Le sacrifice de soi prôné par
certaines
religions est par nature ambigu : il est toujours ressenti comme une
dette
par celui qui en est le bénéficiaire. Toute religion
repose
sur ce sentiment de la dette inextinguible vis-à-vis de dieu
dont
le caractère altruiste laisse songeur. Payer sa dette à
l'infini
en renonçant au bonheur terrestre pour mériter le salut
éternel:
ou est l'altruisme "pur" la dedans? Nulle part ailleurs que dans
l'imaginaire
du croyant.
Le pur altruisme supposé de la
sainteté
est-il bien raisonnable, c'est à dire universalisable sans
contradiction?

________

__À faire__
D'après le texte sur le sacrifice de soi, comment ce sacrifice est-il toujours ressenti par celui qui en bénéficie ?

__Liste des enregistrements__
________

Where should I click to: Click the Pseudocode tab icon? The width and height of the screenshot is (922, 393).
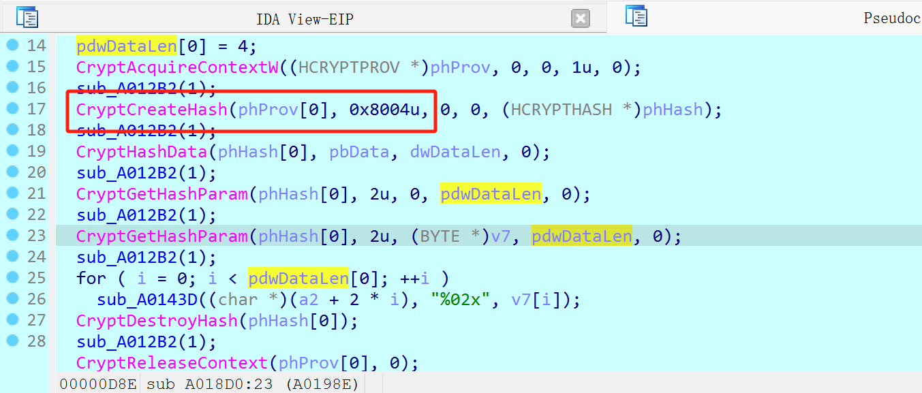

________

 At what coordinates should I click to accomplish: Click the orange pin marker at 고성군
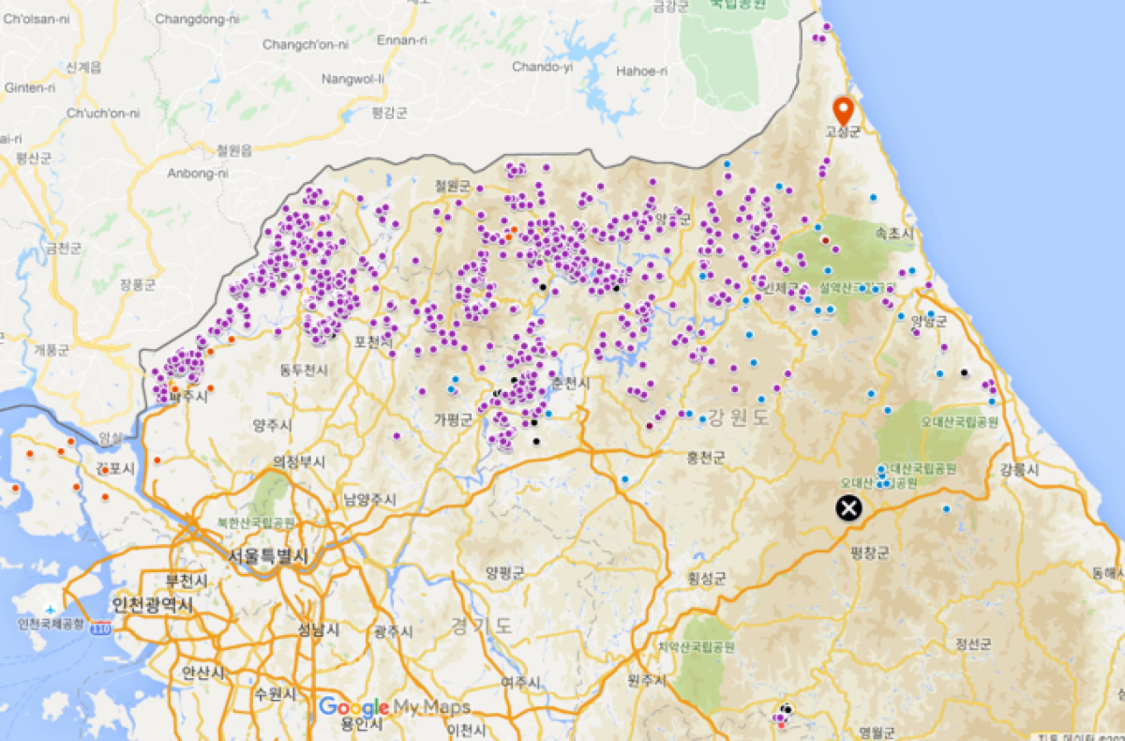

________

__Réponse attendue__
Il est toujours ressenti comme une dette.